▸ **Exercise requirements**
a - Reproduce the passage of the article on night watches in Aley, starting at "Asked what happens" and ending at "35, carry pistols.".
b - In the article on night watches in Aley, what age range do most of the people who patrol fall within?

▸ **Extract to read**
__________________________________________________

ALEY, Lebanon: With approximately 5,000 Syrian refugee families now in the area, Aley’s villagers have grown uneasy – so uneasy that municipally enforced curfews on Syrian citizens have in some places been deemed insufficient to ensure security, and townspeople are forming their own patrols. “Some of the people from the region have formed night watches,” a storeowner in the village of Qabr-Shmoun told The Daily Star. “They have a center point in Qabr Shmoun where they meet. They drive around and when they find someone [a Syrian], if he is going to see someone and they know him, it’s fine. But if they don’t know what he’s doing then it’s not OK.”
Asked what happens if it’s “not OK,” the storeowner, who declined to give his name, said: “If they don’t know where he’s going, they beat him up.”
Claiming that he himself is not a participant in the night watch, the storeowner acknowledged that those who patrol, most aged between 20 and 35, carry pistols.
The storeowner also added that although the Progressive Social Party – the dominant political party in the region – has not officially sanctioned the night watches, most of those participating are members. Some, he alleges, are concerned with the community’s safety; others “just enjoy being there ... they just want to find someone and beat him up.”
A resident of another village in the region, who wanted neither his name nor his hometown mentioned in the media, told The Daily Star that a curfew has been in place there for three or four months now – since the time “a great amount of refugees came to the village.”
“We as young people in our villages are trying to implement this [curfew] because there has been more theft, more problems since the Syrians came,” he said, explaining that after dark he and his fellow residents, a “not very organized” group of “50 or 60,” drive around in their cars. When they encounter a Syrian, they either call the police or tell him to go home, although, he added, “sometimes teenagers hit the Syrian.”

__________________________________________________

▸ **Record list**
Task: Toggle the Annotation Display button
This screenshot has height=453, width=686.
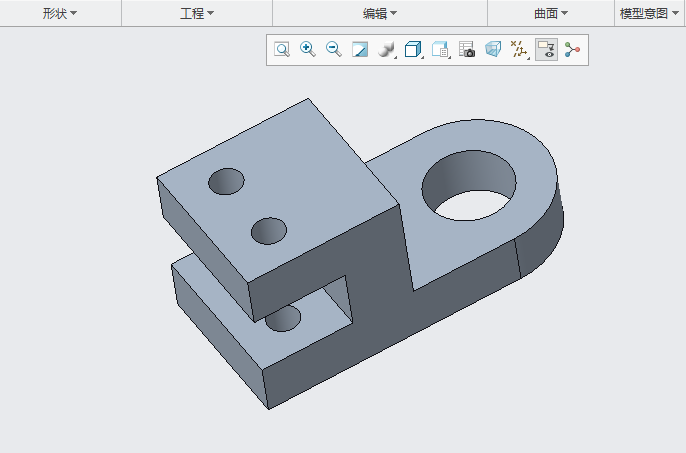Action: (x=546, y=50)
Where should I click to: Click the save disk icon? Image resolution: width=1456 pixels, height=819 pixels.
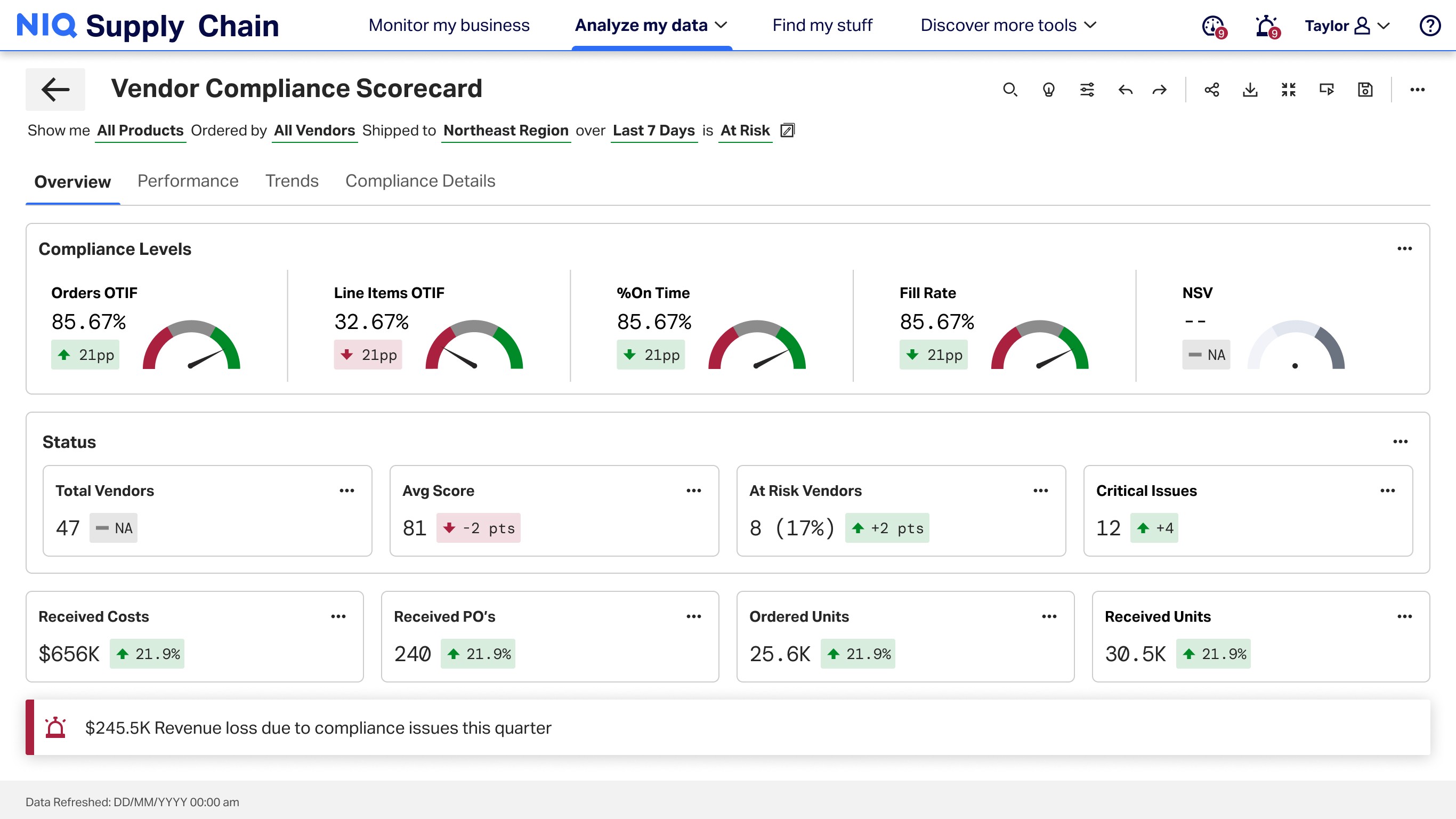[1365, 90]
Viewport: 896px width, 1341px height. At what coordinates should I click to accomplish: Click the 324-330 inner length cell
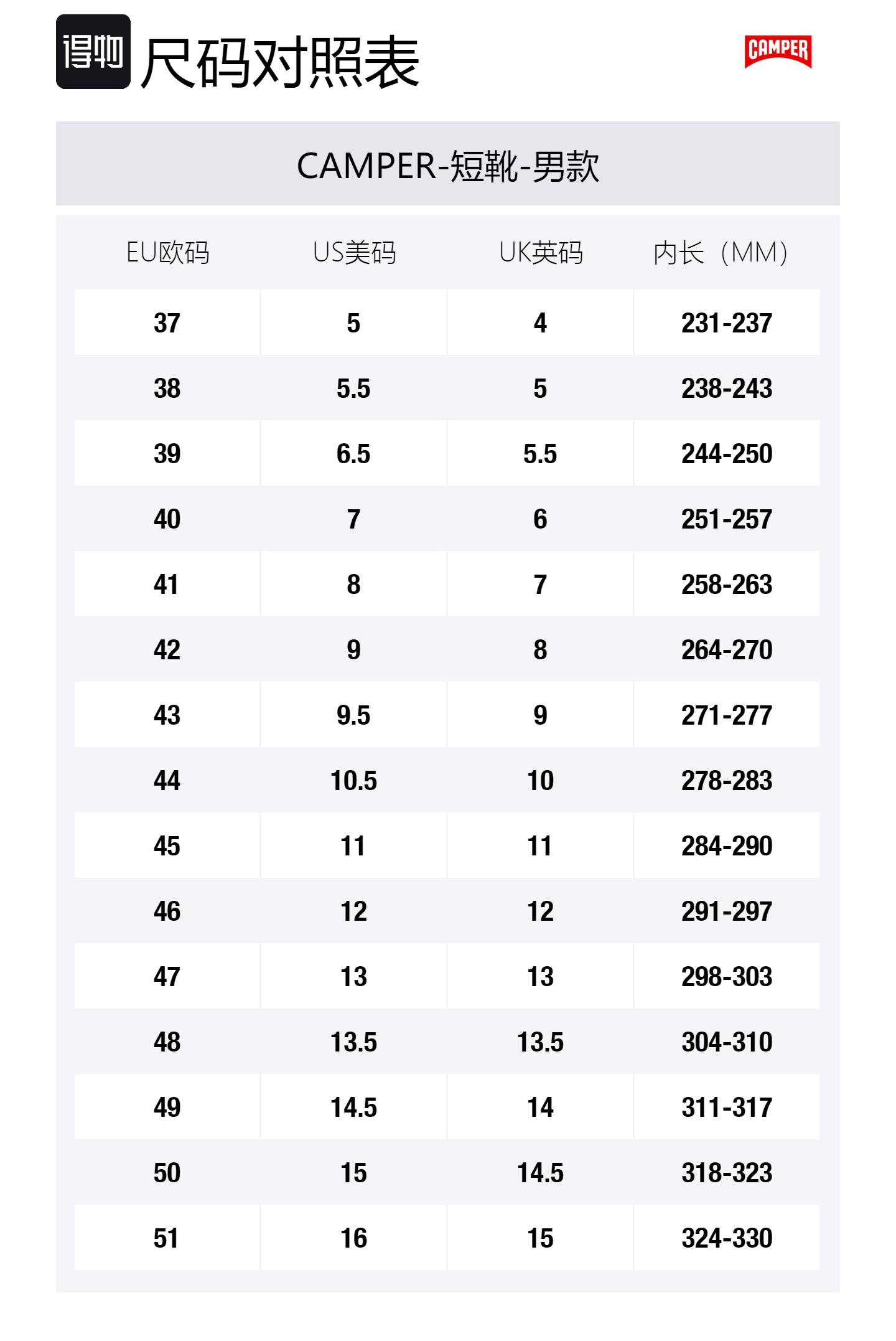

__________________________________________________

▸ **Solutions**
a -
Asked what happens if it’s “not OK,” the storeowner, who declined to give his name, said: “If they don’t know where he’s going, they beat him up.”
Claiming that he himself is not a participant in the night watch, the storeowner acknowledged that those who patrol, most aged between 20 and 35, carry pistols.

b - Most of them are aged between 20 and 35.